* _Texto fornecido_:
*****

23 jun, 2021 • Opinião de José Miguel Sardica


Realizadas há 150 anos, em maio-junho de 1871, as conferências do Casino Lisbonense foram uma das páginas mais conhecidas da história cultural portuguesa, lançando para a fama pública a chamada Geração de 70, um notável conjunto de jovens literatos onde se distinguiam Antero de Quental, Eça de Queirós, Oliveira Martins ou Teófilo Braga.

Todos amigos e todos contestatários, os jovens vinham maturando uma militância literária e estética que era também um combate cívico e ético contra o panorama de incerteza – financeira, económica, política, institucional, social, até – que parecia atravessar o Portugal do tempo. Rumando contra a “paz podre” da Regeneração e o adormecimento dos portugueses no “pão e circo” dos melhoramentos materiais do fontismo, a Geração de 70 queria “acordar tudo aquilo (o país) a berros”, como escreveu Eça, renovando o pensamento, a cultura, a educação e a energia nacionais com as ideias novas que agitavam a Europa de então – a democracia, o racionalismo, o positivismo, o realismo ou o republicanismo. Era a essa Europa que Antero e os amigos queriam que o velho Portugal se juntasse.

Na primavera de 1871 decidiram agir, montando uma tertúlia intelectual no Casino Lisbonense, localizado no Largo da Abegoaria, no coração do Chiado.

*****

* _Dados desta tarefa_:
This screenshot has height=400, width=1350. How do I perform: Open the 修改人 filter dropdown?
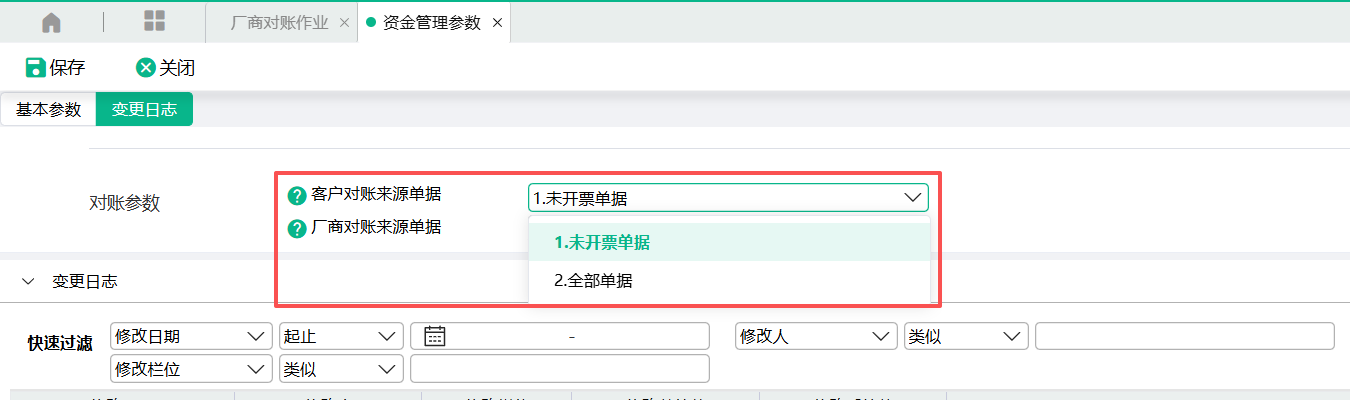tap(815, 336)
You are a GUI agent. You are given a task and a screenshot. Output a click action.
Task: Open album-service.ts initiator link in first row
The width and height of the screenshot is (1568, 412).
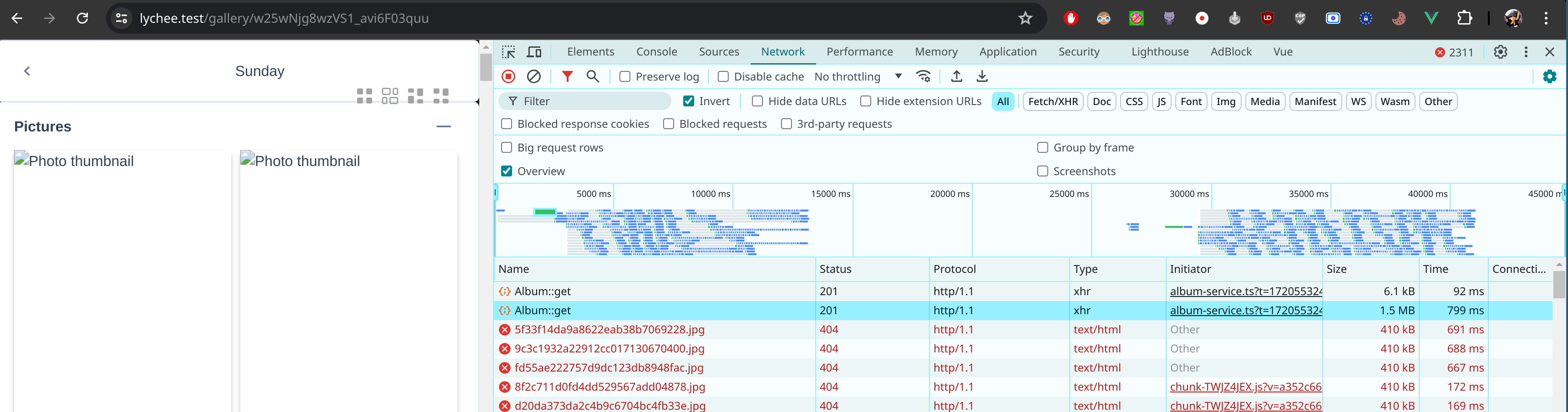(x=1246, y=291)
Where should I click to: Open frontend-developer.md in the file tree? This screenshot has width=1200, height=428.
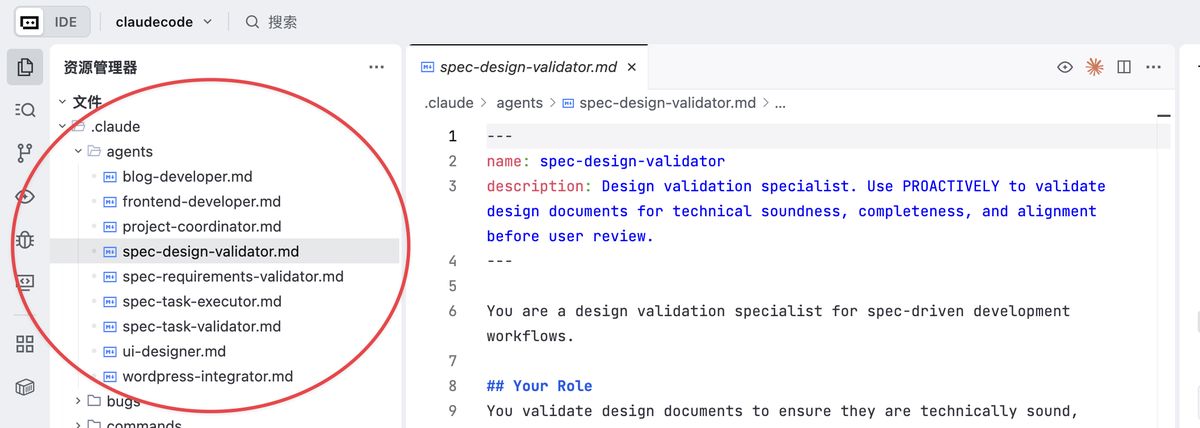pos(201,201)
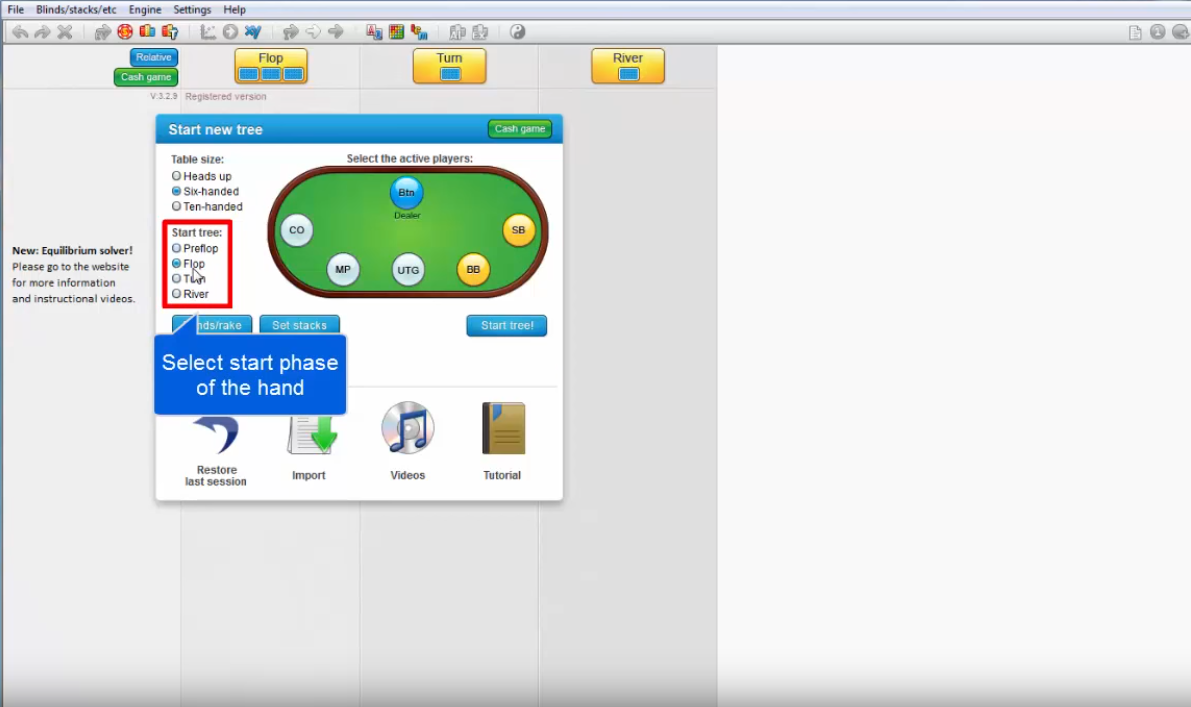Image resolution: width=1191 pixels, height=707 pixels.
Task: Open the Tutorial book icon
Action: [x=501, y=428]

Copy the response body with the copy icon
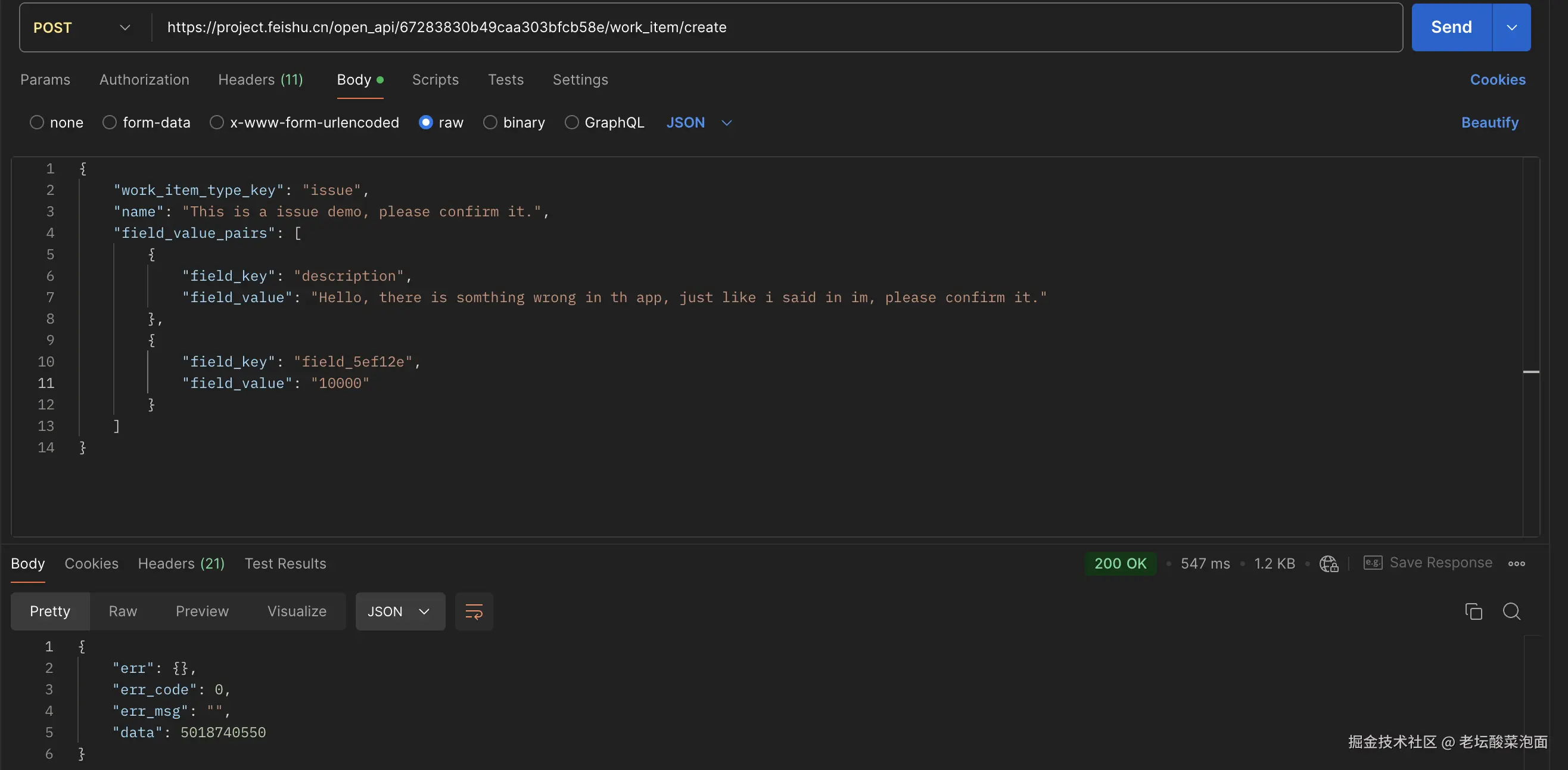(1473, 611)
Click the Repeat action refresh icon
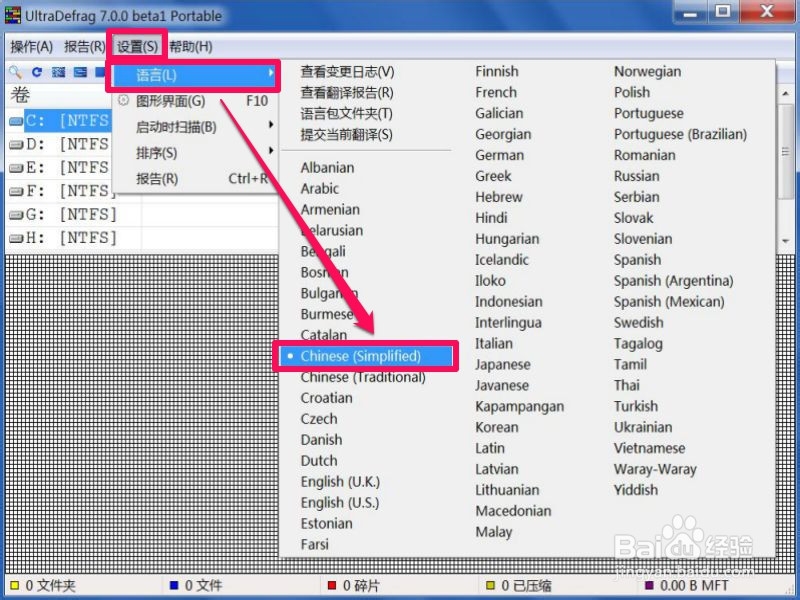800x600 pixels. point(37,72)
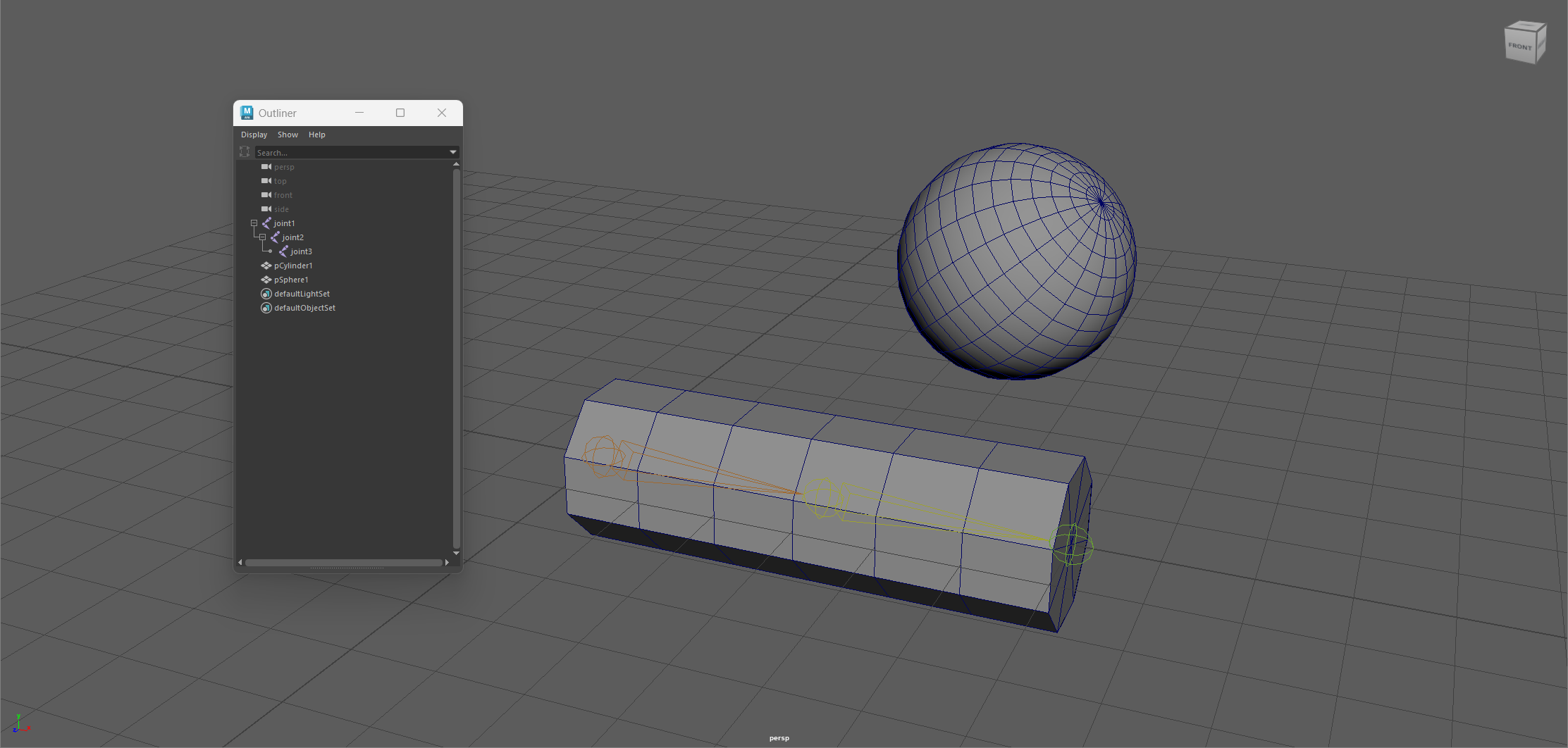
Task: Toggle the filter icon beside the search field
Action: 245,152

*****

* _Lista de tarefas_:
1. Enumere todas as ideias novas que, segundo o texto sobre as conferências do Casino Lisbonense, agitavam a Europa de então.
2. Reproduza fielmente as linhas dos registos desde a que contém "Where should I" até à que contém "(1473, 611)", inclusive. Deixe as imagens de fora da resposta.

* _Respostas por tarefa_:
1. Democracia, racionalismo, positivismo, realismo e republicanismo.

2.
Where should I click to: Open frontend-developer.md in the file tree? This screenshot has width=1200, height=428.
pos(201,201)
Image resolution: width=1191 pixels, height=707 pixels.
Task: Open the Tutorial book icon
Action: [x=501, y=428]

Copy the response body with the copy icon
(1473, 611)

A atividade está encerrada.